- _Excerpted text_
A Stroll Down Memory Lane: Marty Sklar’s Disneyland-Themed Retirement Party

When Marty Sklar retired from the Walt Disney Company on July 17, 2009, after 54 years of service, he received the type of sendoff that was worthy of … well, Marty Sklar.

The night before his official retirement date, family, friends and colleagues gathered for a party at Walt Disney Imagineering’s Glendale, California, campus.

The front cover of The Martyland News, a keepsake created for Marty Sklar’s retirement party. [Courtesy of Leslie Sklar]
The night was filled with laughter, nostalgia and good-natured fun … with a smattering of emotion sprinkled in for good measure.

In fact, at times, tears could be seen welling up in many attendees’ eyes, according to Kevin Rafferty, who recently retired himself from Walt Disney Imagineering after 40-plus years of service.

“I mean, you can imagine being there at WDI – Marty’s home away from home – to celebrate his retirement after 54 years, and many of us had been there with him for a lot of those years, so it was very emotional for many of us ‘kids.’

“Our patio was packed and there wasn’t a dry eye in the place – except for Marty, whose eyes stayed dry!”

Oh, yeah. And the next day, Marty capped off his retirement by being honored as a Disney Legend, with his legacy forever memorialized on a window affixed to the City Hall building in Town Square in his beloved Disneyland.

A window honoring Marty Sklar’s 54-year Disney career is located at City Hall in Town Square in Disneyland.

Marty’s window is on the left side of the building, while his dear friend Jack Lindquist, the former president of Disneyland, is appropriately on the right, since the two shared an office in City Hall for several years.

Rafferty, who unabashedly refers to Marty as “my mentor and dear friend,” played a huge role in orchestrating Marty’s retirement festivities. And he was the perfect man for the job.

“I produced and hosted so many different Marty events in his honor, I can’t keep them straight,” he said.

For instance, on the occasion of Marty’s 50th year with the company, Kevin cooked up the idea of a “Marty Gras”-themed party.


Kevin even joined costumed performers, who sang and danced on a make-shift stage.

“Marty was seated in the front row with his entire family,” Kevin said, “and all of WDI crowded in the patio behind them. It was quite an event!”

For Marty’s retirement bash, Kevin paid homage to Marty’s first endeavor with Disney – the creation of The Disneyland News, which debuted on Disneyland’s opening day in July of 1955.

Guests received a specially produced copy of The Martyland News, a take-off on the Marty-created newspaper, which included scores of touching tributes from Marty’s Imagineering staff … known affectionately as “Marty’s Kids.”

Indeed, the theme of the night was Martyland.

One of the many Marty/Disneyland-themed posters created for Marty Sklar’s retirement party. [Courtesy of Kevin Rafferty]
“We decorated everything like Disneyland … but with a Marty twist,” Kevin said.

“I also wrote and created a bunch of full-size attraction posters we hung up everywhere for such beloved attractions as: Sklar Tours, Sklarzan’s Treehouse, Pirates of the Sklaribbean, Splash Martin, Space Martin, Mad Tea Marty, Martyhorn Bobsleds, AMartyca the Beautiful, and many more!”

- _Supplied data_

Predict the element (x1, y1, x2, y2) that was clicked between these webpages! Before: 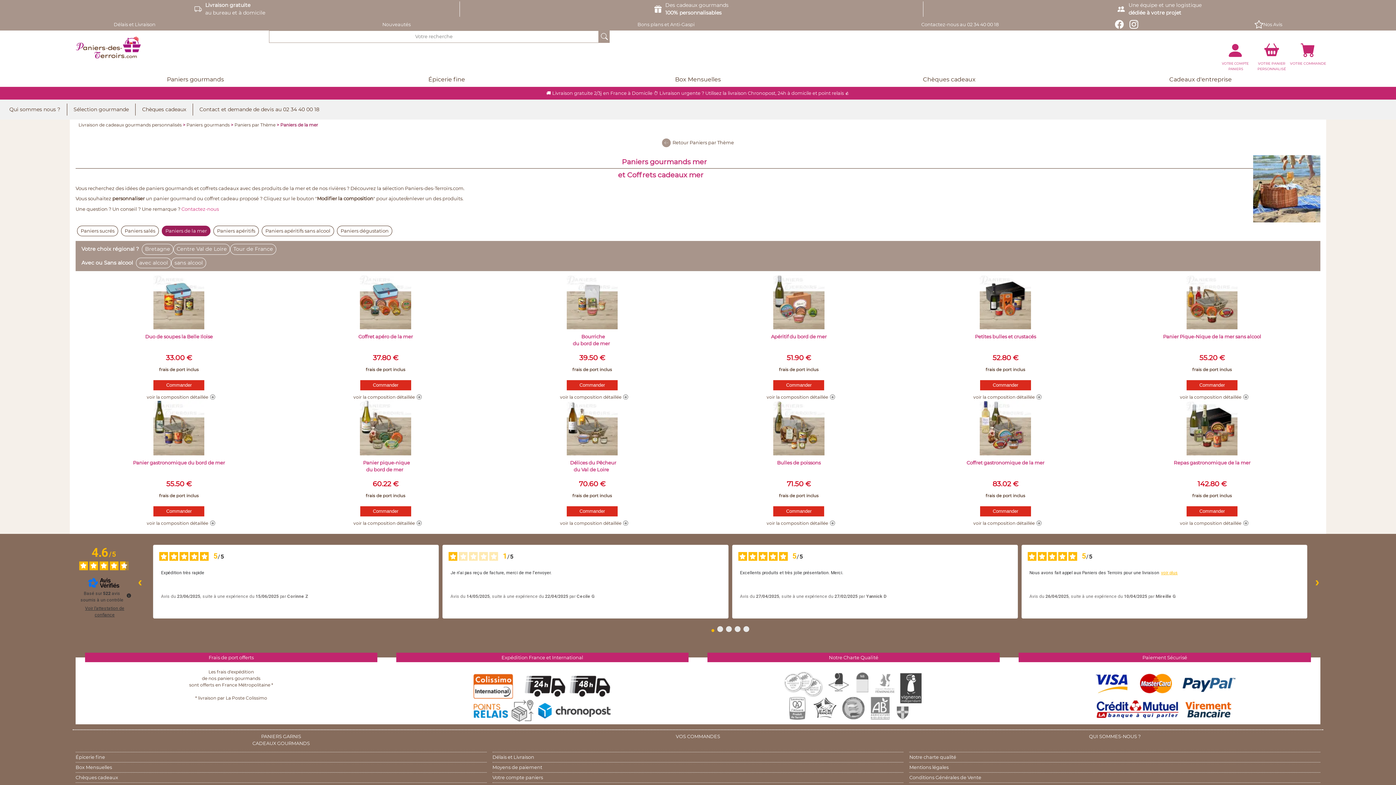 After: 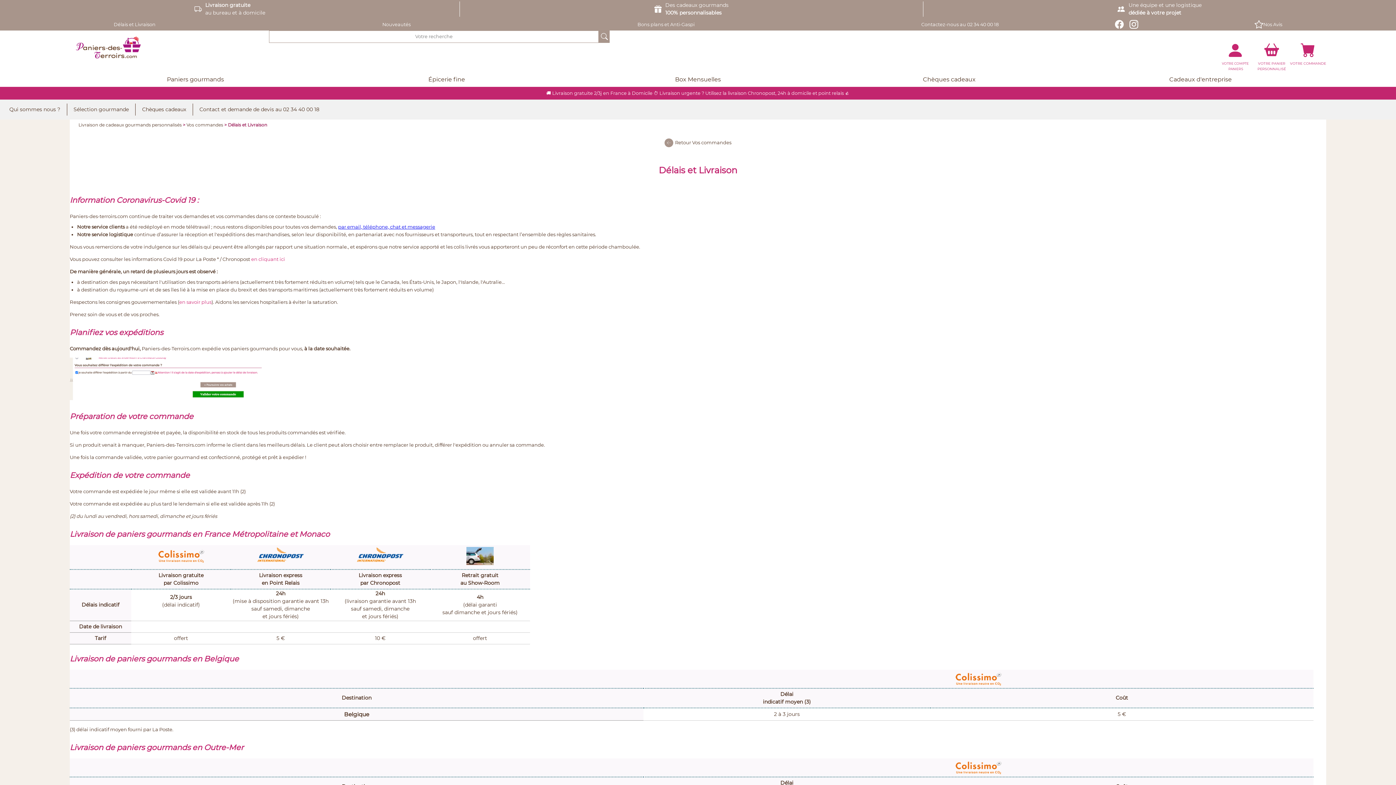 Action: bbox: (0, 20, 269, 27) label: Délais et Livraison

- _What needs to be done_
Retype the passage from the article above on Marty Sklar's retirement party, starting at "For instance, on" and ending at "night was Martyland.".

- _Solution to this problem_
For instance, on the occasion of Marty’s 50th year with the company, Kevin cooked up the idea of a “Marty Gras”-themed party.


Kevin even joined costumed performers, who sang and danced on a make-shift stage.

“Marty was seated in the front row with his entire family,” Kevin said, “and all of WDI crowded in the patio behind them. It was quite an event!”

For Marty’s retirement bash, Kevin paid homage to Marty’s first endeavor with Disney – the creation of The Disneyland News, which debuted on Disneyland’s opening day in July of 1955.

Guests received a specially produced copy of The Martyland News, a take-off on the Marty-created newspaper, which included scores of touching tributes from Marty’s Imagineering staff … known affectionately as “Marty’s Kids.”

Indeed, the theme of the night was Martyland.